▶ [Task list]
1. Copy the part of the Synapse source control post that begins with "In this blog we’ll" and stops after "(not the originator)".
2. Carry on the post about Synapse Analytics source control with serverless SQL databases, picking up after its last sentence.

** Start Selection **

Synapse Analytics Source Control with Serverless SQL Pools Databases
Working with source control in a Synapse Analytics workspace is a fairly straight-forward process, however you only have a choice between Azure DevOps or GitHub, and it only works with Git. Hooking up a Synapse workspace to a repo is straight-forward and allows for branching and merging. But, there’s a bit of a challenge in terms of the SQL databases, they are not included as part of source control – this needs to be handled separately.
In this blog we’ll get Synapse artifacts and SQL Databases source controlled together.
In this blog I’ll walkthrough a solution I’ve worked on recently in which both Synapse artifacts (pipelines, linked services etc.) are source controlled and can be branched and developed alongside database projects.
Goal
- Each engineer has access to a shared Synapse Analytics development workspace
- Each engineer has an Azure DevOps account and access to the repo (we’ll create this repo) that the Synapse workspace is connected to
- The engineers must be able to create a development branch and then merge changes back a via pull request into the main dev branch
- A Branch Policy must be in place so that the pull request is reviewed by at least 1 other person (not the originator)

** End Selection **
** Start Data excerpt **

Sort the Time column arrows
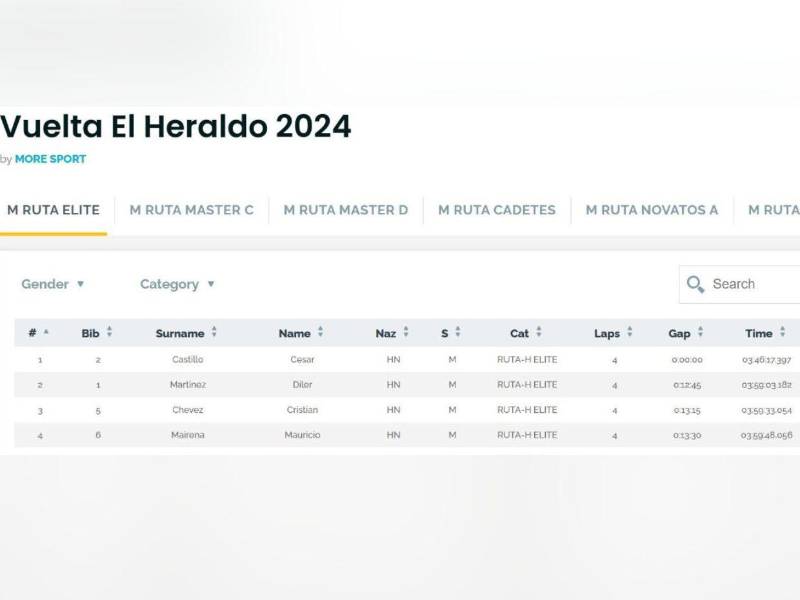 click(782, 333)
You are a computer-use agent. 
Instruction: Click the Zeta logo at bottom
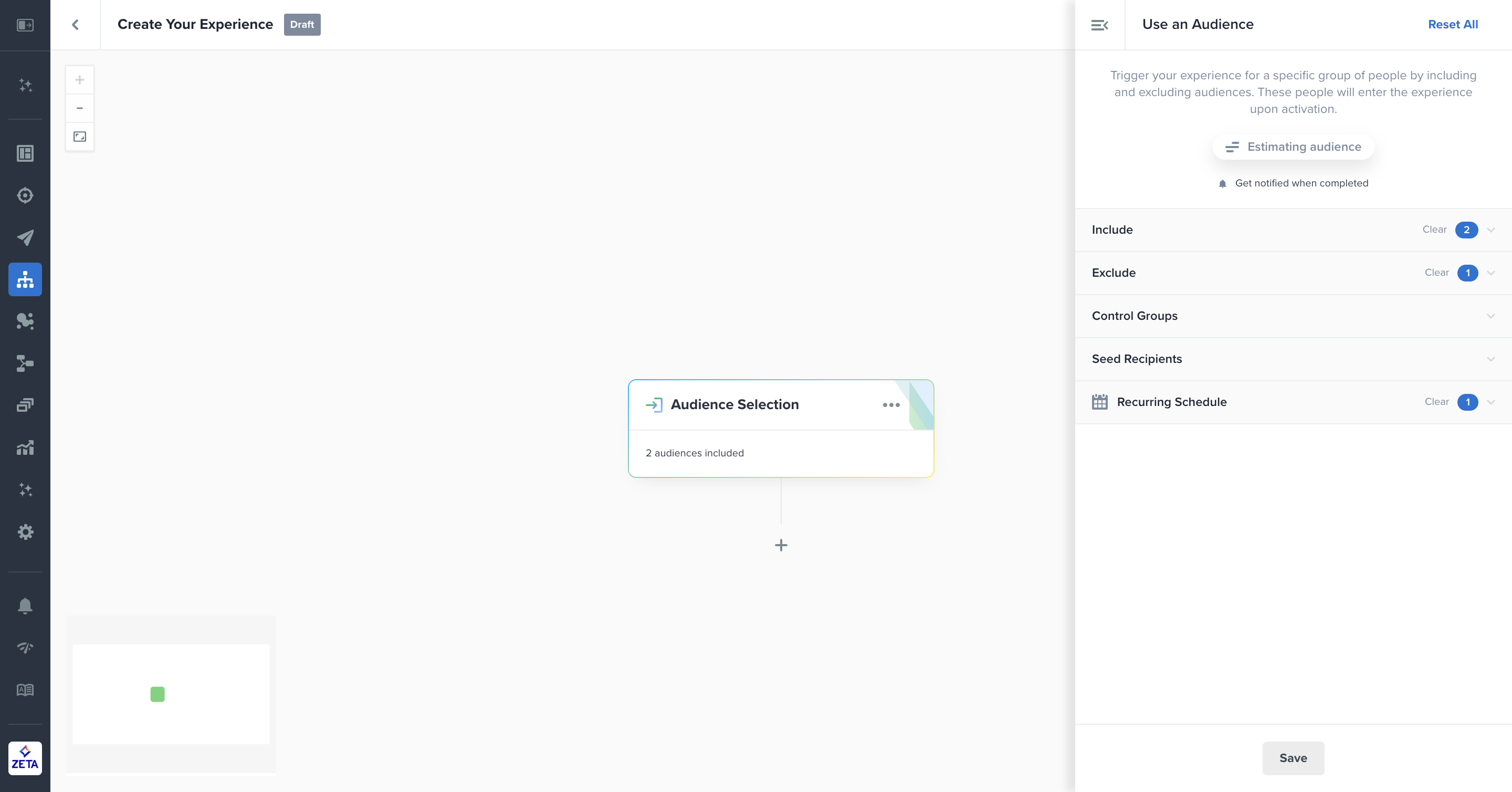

** End Data excerpt **

▶ [Outputs in order]
1.
In this blog we’ll get Synapse artifacts and SQL Databases source controlled together.
In this blog I’ll walkthrough a solution I’ve worked on recently in which both Synapse artifacts (pipelines, linked services etc.) are source controlled and can be branched and developed alongside database projects.
Goal
- Each engineer has access to a shared Synapse Analytics development workspace
- Each engineer has an Azure DevOps account and access to the repo (we’ll create this repo) that the Synapse workspace is connected to
- The engineers must be able to create a development branch and then merge changes back a via pull request into the main dev branch
- A Branch Policy must be in place so that the pull request is reviewed by at least 1 other person (not the originator)

2.
Repo Structure
We’ll sync the shared development Synapse workspace to the main branch of an Azure DevOps repo, then we’ll add another folder called sqldatabases to the root of the repo. This has no affect on the Synapse workspace connectivity, and allows us to add the Serverless SQL Pools database projects to the same repo using Azure Data Studio, which can then be cloned/merged etc. as with any of the Synapse artifacts (you just don’t see the database source control folder in the Synapse workspace itself).
I’m using /main as the branch that is deployed to the shared development workspace, your repo structure may differ (e.g. a main branch for the live code deployed to a live Synapse workspace, and a shared_dev branch for the dev code). The same principles will apply.
Let’s go through what tasks we’ll be going through to set-up DevOps, link the Synapse workspace, and get Azure Data Studio Database projects up and running.
Basic Tasks
- Create a Git repo in an Azure DevOps project
- Link development Synapse workspace to new repo
- Use ADS to clone Synapse repo locally and add sqldatabase folder
- Create a database project in ADS from existing Serverless SQL Pools database
- Commit and push new database project into DevOps
- Branch and then development a new pipeline and new Serverless SQL Pools view.
- Create a pull request and merge back to main dev branch
Prerequisites
- A Synapse Analytics workspace
- An Azure DevOps account
- Azure Data Studio (ADS) installed at v1.46.1
- Database Projects extension installed in ADS v 1.3.1
- Ensure that you have at least v5.7 of the Azure SDK installed (you may get Build errors in ADS if it’s out of date)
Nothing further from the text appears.